**TASK PROMPT:** From the methods text on acetate and lipolysis in hMADS adipocytes, extract the passage between "Effect of Inhibition" and "Agency (Helsinki, Finland).", inclusive, copying it word for word.

**SUPPLIED TEXT:**
· · · · · · ·
To study the effects of acetate on the protein expression and activation (phosphorylation) of the key lipolytic enzymes adipose triglyceride lipase (ATGL) and hormone-sensitive lipase (HSL), hMADS adipocytes were incubated with 300 µL DMEM 3% BSA supplemented with or without acetate at a final concentration of 1 µmol/L for 1 h. In addition, 30 min after the start of the acetate incubation, ISO was added to the medium at a final concentration of 1 µmol/L to investigate the effects of acetate on the β-adrenergic receptor mediated HSL phosphorylation. Following 1-h incubation, cells were washed twice with ice-cold phosphate-buffered saline, and cells were homogenized in radioimmunoprecipitation assay buffer supplemented with a protease and phosphatase inhibitor cocktail (Cell Signaling, Leiden, The Netherlands). 20 µg solubilized proteins were separated on a Criterion TGX precast gel (Bio-Rad), transferred using the Trans Blot Turbo transfer system (Bio-Rad), and incubated with primary antibodies. The HSL antibody was a kind gift from Prof. C. Holm (Lund University, Lund, Sweden). The ATGL (No.: 2138) and the phosphorylated HSL (pHSL) at serine residue 650 (rat SER660) (No.: 4126) antibodies were both obtained from Cell Signaling Technology, Leiden, The Netherlands. To determine the FFAR3 (antibody No.: 103718, Abcam, Cambridge, UK) and FFAR2 (antibody No.: 131003, Abcam, Cambridge, UK) protein expression, total protein was extracted from hMADS adipocytes at days 0, 2, 4, 7, 9, 11, and 14.

Effect of Inhibition of Gi Proteins Using PTX

To study the putative involvement of the Gi-type G-protein-coupled FFARs in the acetate-induced inhibition of the lipolytic response, we incubated hMADS adipocytes for 6 h with acetate in a concentration of 1 µmol/L during basal and ISO stimulated conditions (see protocol above), with or without supplementation of PTX for the whole 6 h to the medium at a final concentration of 100 ng/mL (No.: P7208, Sigma-Aldrich, St. Louis, MI, USA). The PTX experiments were conducted according the Guidelines of the European Chemicals Agency (Helsinki, Finland).
· · · · · · ·
**GIVEN INFORMATION:**
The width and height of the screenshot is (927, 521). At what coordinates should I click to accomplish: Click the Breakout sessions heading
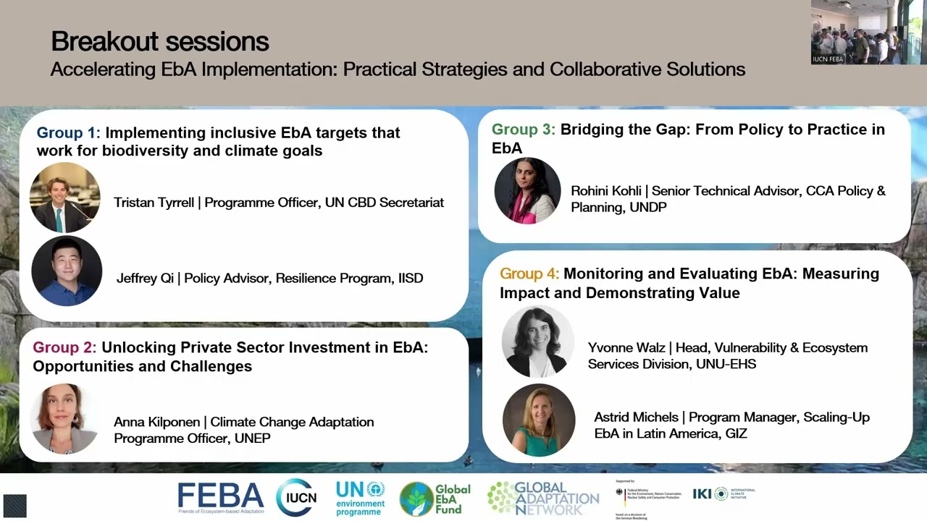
· · · · · · ·
**WRITTEN ANSWER:**
Effect of Inhibition of Gi Proteins Using PTX

To study the putative involvement of the Gi-type G-protein-coupled FFARs in the acetate-induced inhibition of the lipolytic response, we incubated hMADS adipocytes for 6 h with acetate in a concentration of 1 µmol/L during basal and ISO stimulated conditions (see protocol above), with or without supplementation of PTX for the whole 6 h to the medium at a final concentration of 100 ng/mL (No.: P7208, Sigma-Aldrich, St. Louis, MI, USA). The PTX experiments were conducted according the Guidelines of the European Chemicals Agency (Helsinki, Finland).